EXERCISE INSTRUCTIONS: Please copy each line below that contains the word "agent".

THE DATA:
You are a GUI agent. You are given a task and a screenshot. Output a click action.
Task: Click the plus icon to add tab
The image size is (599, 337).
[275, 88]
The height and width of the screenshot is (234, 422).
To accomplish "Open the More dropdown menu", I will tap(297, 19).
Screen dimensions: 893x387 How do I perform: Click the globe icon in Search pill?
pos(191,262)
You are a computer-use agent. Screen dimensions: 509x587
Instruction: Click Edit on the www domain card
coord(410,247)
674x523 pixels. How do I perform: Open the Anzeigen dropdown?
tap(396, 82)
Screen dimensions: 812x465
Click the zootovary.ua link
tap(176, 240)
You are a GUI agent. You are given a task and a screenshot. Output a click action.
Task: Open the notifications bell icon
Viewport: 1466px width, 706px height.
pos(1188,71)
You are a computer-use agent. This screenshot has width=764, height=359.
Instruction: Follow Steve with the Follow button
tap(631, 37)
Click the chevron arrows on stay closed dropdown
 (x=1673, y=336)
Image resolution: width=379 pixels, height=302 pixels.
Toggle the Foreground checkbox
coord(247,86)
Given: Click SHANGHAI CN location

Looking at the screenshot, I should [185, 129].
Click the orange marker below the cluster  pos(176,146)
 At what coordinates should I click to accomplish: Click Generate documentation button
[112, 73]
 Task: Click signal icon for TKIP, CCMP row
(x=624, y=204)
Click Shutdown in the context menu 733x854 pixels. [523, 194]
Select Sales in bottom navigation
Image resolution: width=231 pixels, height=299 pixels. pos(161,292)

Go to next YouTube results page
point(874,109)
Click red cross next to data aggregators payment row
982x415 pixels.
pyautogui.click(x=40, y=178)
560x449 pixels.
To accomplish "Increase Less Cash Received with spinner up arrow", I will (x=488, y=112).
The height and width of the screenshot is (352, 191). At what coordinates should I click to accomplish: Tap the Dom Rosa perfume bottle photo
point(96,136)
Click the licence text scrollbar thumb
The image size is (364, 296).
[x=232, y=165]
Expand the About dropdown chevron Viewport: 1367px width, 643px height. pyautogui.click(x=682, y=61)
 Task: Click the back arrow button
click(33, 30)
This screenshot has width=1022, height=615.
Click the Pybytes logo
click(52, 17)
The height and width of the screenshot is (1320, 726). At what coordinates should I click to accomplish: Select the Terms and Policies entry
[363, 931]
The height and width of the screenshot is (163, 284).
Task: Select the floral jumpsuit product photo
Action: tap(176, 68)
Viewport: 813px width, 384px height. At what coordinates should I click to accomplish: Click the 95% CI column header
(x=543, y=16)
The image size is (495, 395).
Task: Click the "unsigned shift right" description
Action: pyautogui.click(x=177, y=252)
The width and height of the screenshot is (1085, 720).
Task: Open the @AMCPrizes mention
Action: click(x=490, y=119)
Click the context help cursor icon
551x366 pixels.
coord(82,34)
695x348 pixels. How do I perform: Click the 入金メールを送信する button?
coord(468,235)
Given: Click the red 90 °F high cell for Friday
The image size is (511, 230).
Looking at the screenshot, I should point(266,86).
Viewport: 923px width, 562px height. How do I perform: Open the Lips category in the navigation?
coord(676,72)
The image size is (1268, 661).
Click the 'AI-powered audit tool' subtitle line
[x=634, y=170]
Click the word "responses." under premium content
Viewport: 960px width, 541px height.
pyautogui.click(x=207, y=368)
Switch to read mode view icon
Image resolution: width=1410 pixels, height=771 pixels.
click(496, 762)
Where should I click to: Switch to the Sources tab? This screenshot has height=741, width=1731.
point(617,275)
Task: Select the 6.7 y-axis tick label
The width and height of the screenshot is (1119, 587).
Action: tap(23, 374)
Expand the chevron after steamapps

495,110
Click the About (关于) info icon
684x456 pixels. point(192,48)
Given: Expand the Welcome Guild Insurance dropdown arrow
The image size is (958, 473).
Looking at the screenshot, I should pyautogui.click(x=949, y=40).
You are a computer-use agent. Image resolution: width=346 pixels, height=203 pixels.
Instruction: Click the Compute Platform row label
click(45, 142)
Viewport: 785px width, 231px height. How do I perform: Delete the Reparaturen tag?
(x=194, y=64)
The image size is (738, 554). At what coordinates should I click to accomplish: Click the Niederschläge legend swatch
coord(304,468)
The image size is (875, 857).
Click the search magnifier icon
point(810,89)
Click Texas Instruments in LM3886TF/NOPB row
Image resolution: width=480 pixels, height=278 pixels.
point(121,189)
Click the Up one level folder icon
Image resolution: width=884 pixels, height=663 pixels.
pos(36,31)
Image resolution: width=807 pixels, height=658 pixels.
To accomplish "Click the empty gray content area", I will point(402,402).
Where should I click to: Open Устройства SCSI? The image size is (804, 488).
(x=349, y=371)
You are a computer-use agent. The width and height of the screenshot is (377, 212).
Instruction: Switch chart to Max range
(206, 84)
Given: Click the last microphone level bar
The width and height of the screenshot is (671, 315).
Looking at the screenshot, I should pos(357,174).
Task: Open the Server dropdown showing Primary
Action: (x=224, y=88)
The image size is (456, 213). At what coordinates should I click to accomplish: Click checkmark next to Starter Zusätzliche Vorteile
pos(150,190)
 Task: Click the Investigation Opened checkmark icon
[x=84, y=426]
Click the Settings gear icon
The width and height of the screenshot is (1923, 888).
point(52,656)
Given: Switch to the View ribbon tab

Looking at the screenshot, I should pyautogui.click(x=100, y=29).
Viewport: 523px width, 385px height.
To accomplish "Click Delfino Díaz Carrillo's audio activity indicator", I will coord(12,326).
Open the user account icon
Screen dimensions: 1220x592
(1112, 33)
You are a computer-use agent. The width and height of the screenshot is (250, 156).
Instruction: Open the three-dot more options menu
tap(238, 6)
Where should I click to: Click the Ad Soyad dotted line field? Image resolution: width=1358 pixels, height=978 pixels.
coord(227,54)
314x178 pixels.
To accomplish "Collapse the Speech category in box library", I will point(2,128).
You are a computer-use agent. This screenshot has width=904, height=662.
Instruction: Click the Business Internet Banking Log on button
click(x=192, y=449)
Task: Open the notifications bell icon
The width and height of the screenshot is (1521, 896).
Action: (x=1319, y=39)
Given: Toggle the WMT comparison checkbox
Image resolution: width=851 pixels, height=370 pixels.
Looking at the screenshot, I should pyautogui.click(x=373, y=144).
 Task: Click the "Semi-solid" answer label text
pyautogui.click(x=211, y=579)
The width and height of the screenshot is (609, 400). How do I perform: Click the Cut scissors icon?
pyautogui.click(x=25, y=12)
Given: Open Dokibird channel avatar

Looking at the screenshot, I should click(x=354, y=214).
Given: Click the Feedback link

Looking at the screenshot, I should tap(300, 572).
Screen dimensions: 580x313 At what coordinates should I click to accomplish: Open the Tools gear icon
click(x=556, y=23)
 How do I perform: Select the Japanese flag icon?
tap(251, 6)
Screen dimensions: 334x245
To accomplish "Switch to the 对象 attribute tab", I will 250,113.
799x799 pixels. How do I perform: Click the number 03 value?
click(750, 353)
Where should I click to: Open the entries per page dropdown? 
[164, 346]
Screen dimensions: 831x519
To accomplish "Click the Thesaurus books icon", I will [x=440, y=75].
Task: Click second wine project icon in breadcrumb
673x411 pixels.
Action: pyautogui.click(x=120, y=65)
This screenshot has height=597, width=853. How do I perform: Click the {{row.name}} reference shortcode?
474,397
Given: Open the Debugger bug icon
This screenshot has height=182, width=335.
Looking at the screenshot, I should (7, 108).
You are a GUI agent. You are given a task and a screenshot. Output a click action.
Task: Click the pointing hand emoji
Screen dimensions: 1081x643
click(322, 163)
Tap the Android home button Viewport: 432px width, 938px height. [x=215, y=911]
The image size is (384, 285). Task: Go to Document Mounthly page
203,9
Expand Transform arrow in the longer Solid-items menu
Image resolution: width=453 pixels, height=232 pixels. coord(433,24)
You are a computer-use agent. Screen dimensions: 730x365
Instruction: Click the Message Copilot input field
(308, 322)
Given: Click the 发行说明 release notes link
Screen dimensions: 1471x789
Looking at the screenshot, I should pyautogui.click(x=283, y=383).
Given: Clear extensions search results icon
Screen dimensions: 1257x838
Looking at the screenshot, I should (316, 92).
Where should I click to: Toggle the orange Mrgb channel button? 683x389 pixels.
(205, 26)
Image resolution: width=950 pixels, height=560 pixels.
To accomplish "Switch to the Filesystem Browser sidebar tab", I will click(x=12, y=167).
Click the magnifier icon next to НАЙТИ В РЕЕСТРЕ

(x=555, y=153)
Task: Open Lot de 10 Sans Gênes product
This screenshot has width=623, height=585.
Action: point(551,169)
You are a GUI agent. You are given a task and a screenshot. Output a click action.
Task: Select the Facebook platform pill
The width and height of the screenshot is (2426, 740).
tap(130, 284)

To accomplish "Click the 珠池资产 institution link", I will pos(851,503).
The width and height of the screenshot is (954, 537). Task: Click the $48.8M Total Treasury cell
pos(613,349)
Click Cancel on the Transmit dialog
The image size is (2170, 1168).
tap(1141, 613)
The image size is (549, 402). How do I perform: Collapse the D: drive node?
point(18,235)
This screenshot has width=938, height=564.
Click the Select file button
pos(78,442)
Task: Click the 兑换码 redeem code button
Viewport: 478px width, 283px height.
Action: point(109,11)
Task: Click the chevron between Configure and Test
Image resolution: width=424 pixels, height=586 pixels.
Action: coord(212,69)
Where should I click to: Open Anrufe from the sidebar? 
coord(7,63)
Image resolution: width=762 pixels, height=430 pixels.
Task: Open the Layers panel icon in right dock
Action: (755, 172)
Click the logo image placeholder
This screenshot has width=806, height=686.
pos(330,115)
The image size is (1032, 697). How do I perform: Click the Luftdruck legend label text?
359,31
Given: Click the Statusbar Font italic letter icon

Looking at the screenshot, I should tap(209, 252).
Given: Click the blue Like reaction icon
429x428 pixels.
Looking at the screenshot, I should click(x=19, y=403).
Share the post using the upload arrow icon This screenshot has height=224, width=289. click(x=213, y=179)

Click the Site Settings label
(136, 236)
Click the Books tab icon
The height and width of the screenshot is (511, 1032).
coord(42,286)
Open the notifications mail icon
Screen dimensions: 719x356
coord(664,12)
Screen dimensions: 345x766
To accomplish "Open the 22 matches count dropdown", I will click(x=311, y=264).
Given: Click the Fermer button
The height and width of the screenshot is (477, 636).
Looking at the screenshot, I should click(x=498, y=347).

TASK RESPONSE:
You are a GUI agent. You are given a task and a screenshot. Output a click action.
You are a computer-use agent. Screen dimensions: 509x587
You are a GUI agent. You are given a task and a screenshot. Output a click action.
You are a computer-use agent. This screenshot has width=764, height=359.
You are a computer-use agent. Image resolution: width=346 pixels, height=203 pixels.
You are a computer-use agent. The width and height of the screenshot is (377, 212).
You are a computer-use agent. The width and height of the screenshot is (250, 156).
You are a computer-use agent. This screenshot has width=904, height=662.
You are a GUI agent. You are given a task and a screenshot. Output a click action.
You are a computer-use agent. Screen dimensions: 730x365
You are a GUI agent. You are given a task and a screenshot. Output a click action.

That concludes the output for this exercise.